- YOUR INSTRUCTIONS: Both the line below containing "Open the 23" and the line containing "The height and width of the screenshot is (853, 1268).", along with every line between them, should be repeated exactly; no other line belongs in the answer.

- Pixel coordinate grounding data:
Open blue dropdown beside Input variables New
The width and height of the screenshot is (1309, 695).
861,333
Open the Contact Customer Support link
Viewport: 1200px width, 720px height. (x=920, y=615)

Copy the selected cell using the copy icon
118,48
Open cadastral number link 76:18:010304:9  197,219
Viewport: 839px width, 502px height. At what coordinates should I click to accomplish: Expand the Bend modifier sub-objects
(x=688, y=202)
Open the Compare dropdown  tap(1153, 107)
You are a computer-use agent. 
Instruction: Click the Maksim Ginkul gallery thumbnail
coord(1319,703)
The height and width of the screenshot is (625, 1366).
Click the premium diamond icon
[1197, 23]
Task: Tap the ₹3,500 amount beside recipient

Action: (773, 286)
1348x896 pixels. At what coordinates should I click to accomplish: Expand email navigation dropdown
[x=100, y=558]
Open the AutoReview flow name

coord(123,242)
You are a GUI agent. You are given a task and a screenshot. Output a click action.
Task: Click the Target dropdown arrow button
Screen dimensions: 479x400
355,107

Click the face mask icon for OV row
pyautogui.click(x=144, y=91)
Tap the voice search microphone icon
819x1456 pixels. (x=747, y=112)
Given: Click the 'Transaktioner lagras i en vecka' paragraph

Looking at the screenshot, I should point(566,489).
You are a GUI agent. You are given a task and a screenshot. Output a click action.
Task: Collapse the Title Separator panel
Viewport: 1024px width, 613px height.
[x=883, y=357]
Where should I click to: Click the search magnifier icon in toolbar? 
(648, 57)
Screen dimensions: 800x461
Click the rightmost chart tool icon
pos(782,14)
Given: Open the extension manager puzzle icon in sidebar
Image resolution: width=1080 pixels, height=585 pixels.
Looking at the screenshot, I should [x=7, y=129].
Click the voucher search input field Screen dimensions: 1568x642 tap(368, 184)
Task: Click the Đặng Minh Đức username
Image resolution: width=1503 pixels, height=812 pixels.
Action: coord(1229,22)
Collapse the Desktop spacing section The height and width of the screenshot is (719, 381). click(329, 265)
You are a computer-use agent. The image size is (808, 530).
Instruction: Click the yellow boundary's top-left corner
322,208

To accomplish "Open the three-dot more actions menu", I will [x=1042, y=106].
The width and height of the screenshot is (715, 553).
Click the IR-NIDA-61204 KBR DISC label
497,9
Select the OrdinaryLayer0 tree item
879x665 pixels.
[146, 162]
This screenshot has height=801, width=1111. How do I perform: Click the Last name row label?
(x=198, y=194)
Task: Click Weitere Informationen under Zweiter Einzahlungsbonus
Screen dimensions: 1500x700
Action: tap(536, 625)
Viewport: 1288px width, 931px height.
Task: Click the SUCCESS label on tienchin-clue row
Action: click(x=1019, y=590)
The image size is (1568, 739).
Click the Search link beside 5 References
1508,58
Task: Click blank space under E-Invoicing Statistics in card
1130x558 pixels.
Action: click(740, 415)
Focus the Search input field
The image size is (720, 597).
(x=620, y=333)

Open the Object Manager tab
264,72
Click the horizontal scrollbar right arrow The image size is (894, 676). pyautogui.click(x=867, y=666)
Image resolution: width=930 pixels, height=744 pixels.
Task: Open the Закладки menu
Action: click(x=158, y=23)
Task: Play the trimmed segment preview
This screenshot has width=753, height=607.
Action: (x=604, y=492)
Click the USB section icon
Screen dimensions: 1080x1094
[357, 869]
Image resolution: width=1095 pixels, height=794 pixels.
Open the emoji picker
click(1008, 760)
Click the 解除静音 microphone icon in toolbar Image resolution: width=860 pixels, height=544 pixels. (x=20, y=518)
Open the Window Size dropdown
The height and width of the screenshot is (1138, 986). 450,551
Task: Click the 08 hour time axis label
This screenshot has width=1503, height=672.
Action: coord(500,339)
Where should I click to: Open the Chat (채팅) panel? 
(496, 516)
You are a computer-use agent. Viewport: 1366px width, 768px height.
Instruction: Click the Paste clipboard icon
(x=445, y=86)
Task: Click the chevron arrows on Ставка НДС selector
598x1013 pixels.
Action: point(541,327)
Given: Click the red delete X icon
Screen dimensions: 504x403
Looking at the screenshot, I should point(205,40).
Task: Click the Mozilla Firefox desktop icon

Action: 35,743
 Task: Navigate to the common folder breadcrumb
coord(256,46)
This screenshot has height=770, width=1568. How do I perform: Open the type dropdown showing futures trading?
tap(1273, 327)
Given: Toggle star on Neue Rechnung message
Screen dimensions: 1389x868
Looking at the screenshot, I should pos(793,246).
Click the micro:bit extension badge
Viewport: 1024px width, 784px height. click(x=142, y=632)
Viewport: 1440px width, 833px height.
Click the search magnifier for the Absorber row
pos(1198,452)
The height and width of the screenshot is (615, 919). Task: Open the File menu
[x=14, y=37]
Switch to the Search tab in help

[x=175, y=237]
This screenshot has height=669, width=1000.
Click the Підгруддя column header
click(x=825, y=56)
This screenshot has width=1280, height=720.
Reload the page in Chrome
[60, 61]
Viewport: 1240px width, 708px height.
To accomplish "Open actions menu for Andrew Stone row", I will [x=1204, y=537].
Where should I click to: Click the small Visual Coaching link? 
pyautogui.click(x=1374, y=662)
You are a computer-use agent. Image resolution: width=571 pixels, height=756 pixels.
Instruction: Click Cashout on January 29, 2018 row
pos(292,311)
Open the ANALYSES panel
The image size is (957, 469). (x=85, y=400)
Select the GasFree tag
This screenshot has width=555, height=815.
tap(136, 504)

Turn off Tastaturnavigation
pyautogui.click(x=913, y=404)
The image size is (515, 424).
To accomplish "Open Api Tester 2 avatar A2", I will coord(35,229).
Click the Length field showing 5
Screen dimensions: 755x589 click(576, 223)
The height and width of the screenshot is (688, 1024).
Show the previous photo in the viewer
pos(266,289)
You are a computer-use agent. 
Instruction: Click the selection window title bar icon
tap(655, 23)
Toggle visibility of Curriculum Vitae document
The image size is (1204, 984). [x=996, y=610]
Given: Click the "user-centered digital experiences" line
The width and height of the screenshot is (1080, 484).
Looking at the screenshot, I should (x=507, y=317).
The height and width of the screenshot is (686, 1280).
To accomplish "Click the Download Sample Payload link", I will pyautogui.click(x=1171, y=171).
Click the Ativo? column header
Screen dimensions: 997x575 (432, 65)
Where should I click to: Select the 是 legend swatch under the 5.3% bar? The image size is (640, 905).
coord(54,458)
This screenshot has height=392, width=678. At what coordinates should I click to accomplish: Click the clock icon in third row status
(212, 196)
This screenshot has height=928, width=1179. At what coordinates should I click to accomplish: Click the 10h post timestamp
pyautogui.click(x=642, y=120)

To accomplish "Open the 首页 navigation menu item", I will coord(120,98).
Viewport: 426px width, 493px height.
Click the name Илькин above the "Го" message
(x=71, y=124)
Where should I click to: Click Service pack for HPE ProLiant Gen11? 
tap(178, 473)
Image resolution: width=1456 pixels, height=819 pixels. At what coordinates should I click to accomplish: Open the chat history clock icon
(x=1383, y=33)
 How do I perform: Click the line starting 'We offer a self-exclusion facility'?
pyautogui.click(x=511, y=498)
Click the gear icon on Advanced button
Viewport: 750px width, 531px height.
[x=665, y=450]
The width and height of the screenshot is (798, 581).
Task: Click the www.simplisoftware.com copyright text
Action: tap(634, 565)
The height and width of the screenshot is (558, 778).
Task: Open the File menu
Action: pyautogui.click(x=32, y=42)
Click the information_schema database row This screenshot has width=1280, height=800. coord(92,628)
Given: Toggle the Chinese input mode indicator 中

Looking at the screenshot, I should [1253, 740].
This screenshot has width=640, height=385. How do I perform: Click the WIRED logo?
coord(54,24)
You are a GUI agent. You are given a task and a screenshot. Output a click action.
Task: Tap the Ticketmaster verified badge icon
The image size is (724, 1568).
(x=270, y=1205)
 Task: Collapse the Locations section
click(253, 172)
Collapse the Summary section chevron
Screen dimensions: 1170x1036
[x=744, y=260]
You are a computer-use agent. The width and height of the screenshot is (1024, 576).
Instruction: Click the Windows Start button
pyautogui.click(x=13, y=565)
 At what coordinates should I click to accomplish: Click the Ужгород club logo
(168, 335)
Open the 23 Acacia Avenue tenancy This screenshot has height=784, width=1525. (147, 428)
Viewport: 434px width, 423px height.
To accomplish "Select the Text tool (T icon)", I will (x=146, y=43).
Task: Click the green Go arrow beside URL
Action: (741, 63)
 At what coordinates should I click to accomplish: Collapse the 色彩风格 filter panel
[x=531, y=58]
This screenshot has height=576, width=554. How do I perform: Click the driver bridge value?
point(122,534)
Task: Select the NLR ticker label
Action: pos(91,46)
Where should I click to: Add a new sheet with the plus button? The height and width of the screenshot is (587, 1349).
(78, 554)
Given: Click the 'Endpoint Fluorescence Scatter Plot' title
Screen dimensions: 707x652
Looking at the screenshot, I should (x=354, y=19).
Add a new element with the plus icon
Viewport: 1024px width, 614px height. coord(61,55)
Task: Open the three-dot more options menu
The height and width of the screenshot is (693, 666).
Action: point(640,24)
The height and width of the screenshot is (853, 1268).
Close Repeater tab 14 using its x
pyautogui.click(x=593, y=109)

- SOLUTION TO THIS TASK:
Open the 23 Acacia Avenue tenancy This screenshot has height=784, width=1525. (147, 428)
Viewport: 434px width, 423px height.
To accomplish "Select the Text tool (T icon)", I will (x=146, y=43).
Task: Click the green Go arrow beside URL
Action: (741, 63)
 At what coordinates should I click to accomplish: Collapse the 色彩风格 filter panel
[x=531, y=58]
This screenshot has height=576, width=554. How do I perform: Click the driver bridge value?
point(122,534)
Task: Select the NLR ticker label
Action: pos(91,46)
Where should I click to: Add a new sheet with the plus button? The height and width of the screenshot is (587, 1349).
(78, 554)
Given: Click the 'Endpoint Fluorescence Scatter Plot' title
Screen dimensions: 707x652
Looking at the screenshot, I should (x=354, y=19).
Add a new element with the plus icon
Viewport: 1024px width, 614px height. coord(61,55)
Task: Open the three-dot more options menu
The height and width of the screenshot is (693, 666).
Action: point(640,24)
The height and width of the screenshot is (853, 1268).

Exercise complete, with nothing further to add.